Just like for the handcart pioneers, these are issues of life and death, and our rescue efforts have long-term, even eternal, consequences.

We all make our own choices. I'm not advocating for renouncing our first world lifestyle and heading out to a life of humanitarian service abroad--though I love and honor those who are called to that work. I'm posing the question, to myself as much as to anyone else: am I criticizing or am I rescuing? Am I saying "this man hath brought upon himself his misery" or am I rushing to the aid of a fellow traveler?

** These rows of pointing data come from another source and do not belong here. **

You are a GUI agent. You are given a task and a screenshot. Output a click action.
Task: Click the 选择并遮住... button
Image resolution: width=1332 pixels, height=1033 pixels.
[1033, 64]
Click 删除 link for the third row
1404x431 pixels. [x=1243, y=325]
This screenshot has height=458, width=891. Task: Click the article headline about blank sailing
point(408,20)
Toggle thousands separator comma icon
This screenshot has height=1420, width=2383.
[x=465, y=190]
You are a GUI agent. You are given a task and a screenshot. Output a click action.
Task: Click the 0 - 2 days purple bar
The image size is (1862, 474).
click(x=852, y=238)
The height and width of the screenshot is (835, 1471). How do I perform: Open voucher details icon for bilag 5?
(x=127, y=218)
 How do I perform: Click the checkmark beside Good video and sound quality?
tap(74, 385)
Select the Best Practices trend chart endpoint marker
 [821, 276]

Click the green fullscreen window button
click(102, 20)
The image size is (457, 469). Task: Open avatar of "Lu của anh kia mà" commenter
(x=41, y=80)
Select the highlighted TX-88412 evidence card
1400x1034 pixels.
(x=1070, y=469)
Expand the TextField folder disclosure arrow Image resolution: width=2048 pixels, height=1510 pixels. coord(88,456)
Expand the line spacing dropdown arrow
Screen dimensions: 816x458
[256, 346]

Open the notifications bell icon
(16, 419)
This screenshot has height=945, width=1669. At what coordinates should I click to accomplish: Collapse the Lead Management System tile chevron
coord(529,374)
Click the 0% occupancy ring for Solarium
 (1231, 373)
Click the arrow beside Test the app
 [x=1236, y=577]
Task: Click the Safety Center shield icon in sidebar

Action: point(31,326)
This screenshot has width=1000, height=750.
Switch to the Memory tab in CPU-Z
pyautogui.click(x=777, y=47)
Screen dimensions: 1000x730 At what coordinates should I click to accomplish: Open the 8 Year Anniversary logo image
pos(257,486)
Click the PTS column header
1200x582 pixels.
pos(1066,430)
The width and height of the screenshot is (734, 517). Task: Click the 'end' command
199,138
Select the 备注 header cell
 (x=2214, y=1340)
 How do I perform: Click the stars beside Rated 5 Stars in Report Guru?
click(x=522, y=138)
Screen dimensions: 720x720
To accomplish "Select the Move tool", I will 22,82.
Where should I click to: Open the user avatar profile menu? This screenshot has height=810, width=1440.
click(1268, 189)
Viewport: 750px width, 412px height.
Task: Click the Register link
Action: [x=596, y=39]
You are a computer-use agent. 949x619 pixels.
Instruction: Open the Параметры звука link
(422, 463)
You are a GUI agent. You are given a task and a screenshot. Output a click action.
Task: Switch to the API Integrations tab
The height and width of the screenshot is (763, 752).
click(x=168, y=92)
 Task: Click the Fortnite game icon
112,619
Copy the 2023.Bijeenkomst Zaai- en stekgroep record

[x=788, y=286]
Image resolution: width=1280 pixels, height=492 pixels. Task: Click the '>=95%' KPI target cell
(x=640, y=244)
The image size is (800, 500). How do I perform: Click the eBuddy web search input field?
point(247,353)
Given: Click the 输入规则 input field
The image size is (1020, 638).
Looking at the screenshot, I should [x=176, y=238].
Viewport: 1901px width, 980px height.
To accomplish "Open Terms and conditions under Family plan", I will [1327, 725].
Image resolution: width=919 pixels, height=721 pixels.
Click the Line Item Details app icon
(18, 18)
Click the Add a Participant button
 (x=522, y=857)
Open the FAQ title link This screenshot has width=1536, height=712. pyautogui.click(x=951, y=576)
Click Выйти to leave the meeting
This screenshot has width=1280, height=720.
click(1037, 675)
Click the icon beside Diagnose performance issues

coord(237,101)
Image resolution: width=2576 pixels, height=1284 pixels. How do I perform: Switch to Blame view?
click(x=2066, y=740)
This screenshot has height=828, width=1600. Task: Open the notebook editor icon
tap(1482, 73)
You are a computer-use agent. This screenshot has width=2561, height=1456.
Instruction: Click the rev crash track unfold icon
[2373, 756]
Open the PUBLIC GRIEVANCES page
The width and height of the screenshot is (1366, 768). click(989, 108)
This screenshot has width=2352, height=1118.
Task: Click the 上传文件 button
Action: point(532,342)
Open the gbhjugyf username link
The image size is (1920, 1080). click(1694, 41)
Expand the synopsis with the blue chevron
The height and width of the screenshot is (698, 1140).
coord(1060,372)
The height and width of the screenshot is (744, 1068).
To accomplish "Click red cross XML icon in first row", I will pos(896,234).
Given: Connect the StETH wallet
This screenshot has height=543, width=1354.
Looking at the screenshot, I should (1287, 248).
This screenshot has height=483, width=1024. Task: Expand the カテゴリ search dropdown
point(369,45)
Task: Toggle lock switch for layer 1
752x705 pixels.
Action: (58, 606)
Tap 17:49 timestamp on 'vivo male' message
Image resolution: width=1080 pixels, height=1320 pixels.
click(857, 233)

What rescue means and looks like is different for every single one of us. Rescue means inviting widows living alone to have Sunday dinner with your family. Rescue means writing out a check, even if it's a very small one, to an organization that supports efforts you believe in. Rescue means smiling at the harried mom in the checkout counter and making silly faces at her screaming baby so he'll stare at you instead. Rescue means listening to a suffering friend on the phone when you really needed an early night. Rescue means acknowledging and bearing witness to the images of death and violence that flood the news, instead of shutting our eyes and hearts. Rescue means taking a moment to say a prayer for the victims. Rescue means gathering up food for the food bank, even if all you can spare is two cans. Rescue means refraining from making snide comments about lazy people on welfare because you don't know if the people who hear you might be struggling to stay off the streets, and desperately need to validated for their efforts to keep their family fed and housed in spite of repeated job losses and illness and cycles of poverty. Rescue means inviting the weird kid to sit next to you on the bus. Rescue means forgiving your friend for mean things she said on the playground when she was trying hard to look cool. Rescue means listening to your daughter read her book report aloud one-more-fricking-time-even-though-your-head-might-explode, because she's worried that her teacher won't understand it and needs to be assured that it makes sense.

Only God can direct where your rescue efforts are most needed. Once you know, though, nothing else matters. The lovely thing about Godly, passionate rescue is the criticizers on the sidelines become nothing. You can't hear the shouting voices of the naysayers when you are battling the fierce winds to reach a suffering soul.

Really, I suppose this post is an invitation. Come, join me in the trenches. We have so much work to do.

1 comment:

Jen said...

I'm loving this post! It expresses so much how I've been feeling lately, that I need to be helping more people more of the time. I hope I can figure out how to make it happen.